Theology matters. When I say that I agree with someone with whom I must ultimately disagree, I am not saying that I can set aside the substantive disagreement for the sake of the more temporary agreement. Now, mark these words carefully – I am not saying that such a person is not in a saved relationship with his or her God. I simply am not in a position to make eternal judgments. However, I can, based on my understanding of the Scripture, decide whether what I understand of his or her position is true. I can also be taught, and I reserve the right to teach what I believe to be the truth.
I hold many doctrines to be of such weight that I simply cannot “agree” with those who hold clearly opposing conclusions. I may be correct, the other person may be correct, or a third option is possible – that neither one of us is entirely correct and the absolute truth of the matter lies in some third possibility. But, I cannot simply lay aside my conclusions and convictions simply in order to avoid hurting someone else’s feelings, or to massage some flimsy and ultimately false “unity.”
I chose the image above this post for a reason. The realm of theology describes the void where the woman is frozen. There is an absolute truth to which she is headed – in my image that would be the eternal and unalterable truth of God. There is an equally solid truth from which she is jumping – the truth of our convictions. Theology is that space in the middle – theology is a searching, a probing, a “working out” of that which we can see but yet that which is still not under our feet. But theology is not just some whimsical, “pie in the sky by and by when we die” exercise that a few pointy-heads secluded in their ivory towers can participate in. Theology is built on solid study of the Bible – the solid rock upon which all theology must be built. Theology might be described as a leap (and other images are certainly legitimate), but theology is not a blind leap, nor is it a careless leap. Theology is a well-measured, calculated and purposeful leap into the mind and heart of God.
So, theology really matters. I agree with some theologians, and disagree with some – often the same theologian and often in the same book, chapter, or even page.
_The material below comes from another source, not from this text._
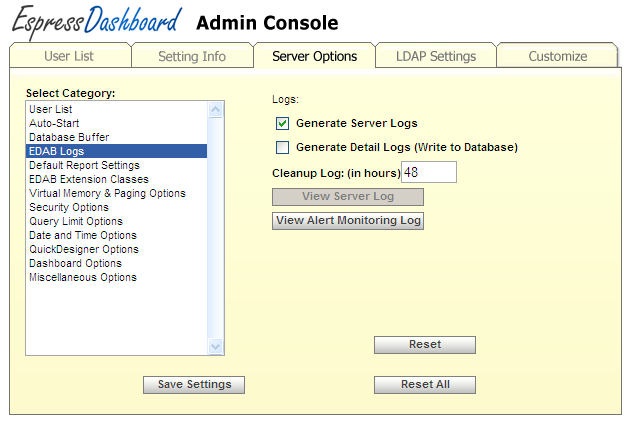Switch to the Setting Info tab
The image size is (629, 424).
click(x=192, y=56)
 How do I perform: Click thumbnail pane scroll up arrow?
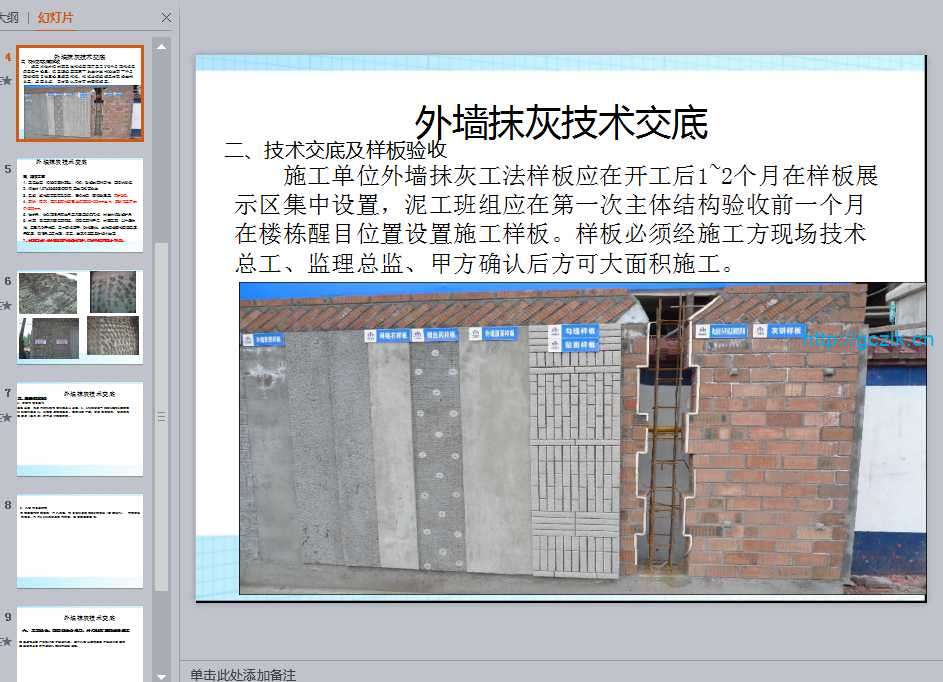pyautogui.click(x=161, y=45)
We all see as through a glass, darkly. Or, a fog, depending on our point of view.
It is spring break week here in the fog so I have been doing some catch-up reading. I am reading two books in particular, one that is stimulating and enjoyable and the other that is, well, just painful. What I find particularly disturbing is that the book I am being challenged by and the one that I am enjoying is written by someone with whom I have much to disagree. The book that I am reading just because I feel like I have to (for reasons that will go undisclosed) is written by someone who is a member of the Church of Christ. In fact, in certain parts of the country he would be idolized, yea worshipped, if he were to step up to a pulpit and start preaching. He is certainly no “average” member of the Church of Christ. He is about as far to the right as you can get within the fellowship of the churches of Christ without being anti-institutional, non-Sunday school or one-cup-only for the fruit of the vine during communion.
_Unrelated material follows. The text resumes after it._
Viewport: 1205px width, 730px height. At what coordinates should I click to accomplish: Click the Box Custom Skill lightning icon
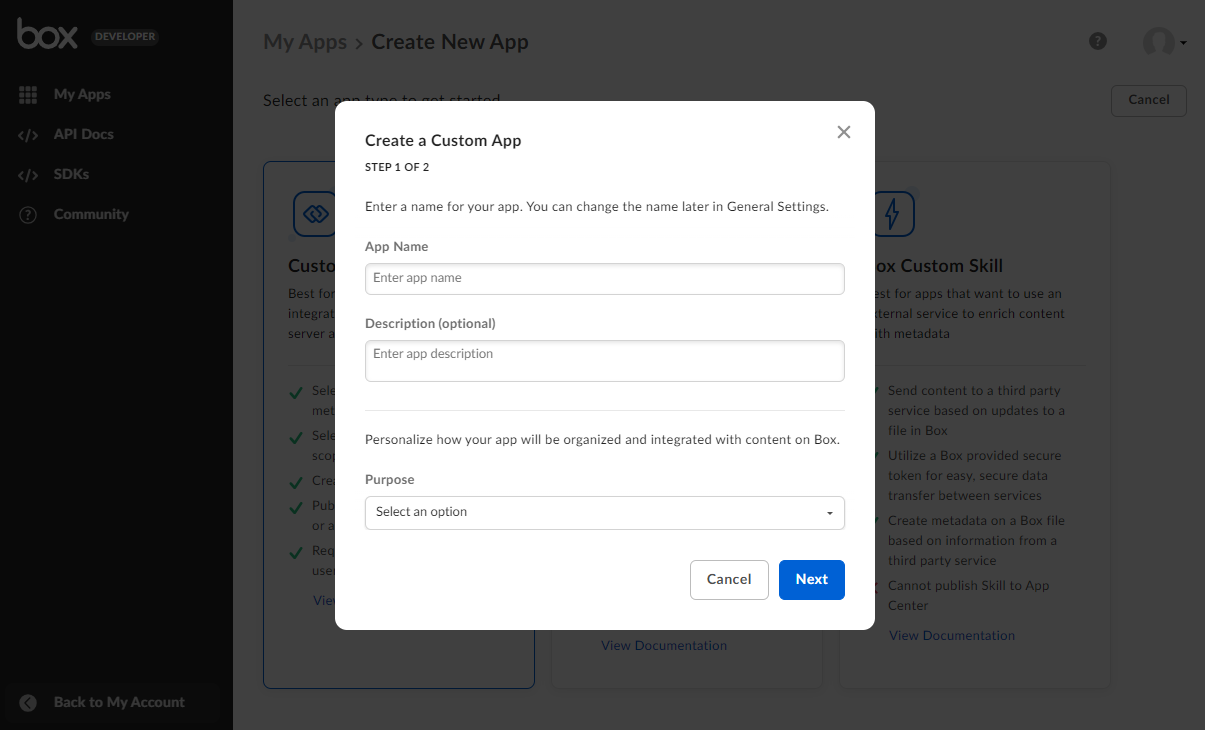(x=894, y=213)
The one with whom I have doctrinal issues writes in a manner as to promote his beliefs without putting down any others, and with the intention of building up the body of Christ. The other uses derogatory terms to describe his “enemies,” makes no effort to mask his ridicule of their positions, and offers no apologies to “calling them out by name.” The first authors uses hermeneutical processes that are agreed upon by most scholars today; the other uses a hermeneutical principle that only he and a few others find convincing. The first author is willing to consider options other than his own conclusions; the second summarily dismisses any challenges to his conclusions as coming from someone who do not love God nor do they respect the Bible. Even when the second author makes a conclusion that I agree with I am frequently appalled at his logic and his condescending tone.
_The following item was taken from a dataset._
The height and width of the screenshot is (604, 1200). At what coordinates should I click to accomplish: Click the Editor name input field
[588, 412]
Have you ever agreed with someone you disagree with more than you agree with someone you agree with?
I have often said, and firmly believe, that I learn more from someone I disagree with, if they present their positions fairly and openly, than I do from someone that, for every other reason, I should agree with. Maybe I am weird that way. I would just much rather discuss religion with someone who knows and understands what he/she believes than with someone of my own faith group who simply parrots what some teacher/preacher/parent/friend once said. And that goes for those on both ends of the “conservative/liberal” spectrum. Wild-eyed liberals turn me off just as fast, if not faster, than closed-fisted reactionaries.
At the end of one of my undergraduate semesters a question was posed to our professor as to how we should respond when someone says/teaches something in error concerning the topic we had just completed studying (I am not sure whether it was Greek, Romans or Revelation – I can remember the professor and the statement, but not the subject). The professor paused for a moment as if to collect his thoughts. Very slowly he said, “Gentlemen, you must be very careful in those situations. Challenging someone’s long held beliefs is perilous work. But bad theology must be named as bad theology.”
In my 30-plus years serving the church in a number of capacities I have learned the truth of that statement over and over again, and have marveled at the wisdom of the professor who uttered it. Bad theology kills, no matter how loved or worshipped the speaker/writer/teacher is. Bad theology must be named as bad theology.
And doggone bad theology is the worst.
The death penalty has been on my mind quite a bit lately. One reason is that I am teaching a course on Christian Ethics, and the topic came up as a part of the curriculum. Another reason is that there is a case currently in the headlines about a woman on death row who has, by virtually all accounts, made a complete change in her life and has become a Christian, and has been doing remarkable work with other inmates as she has contact with them. Many, both in the secular and the religious worlds, are working for the commutation of her sentence so that she be spared her execution.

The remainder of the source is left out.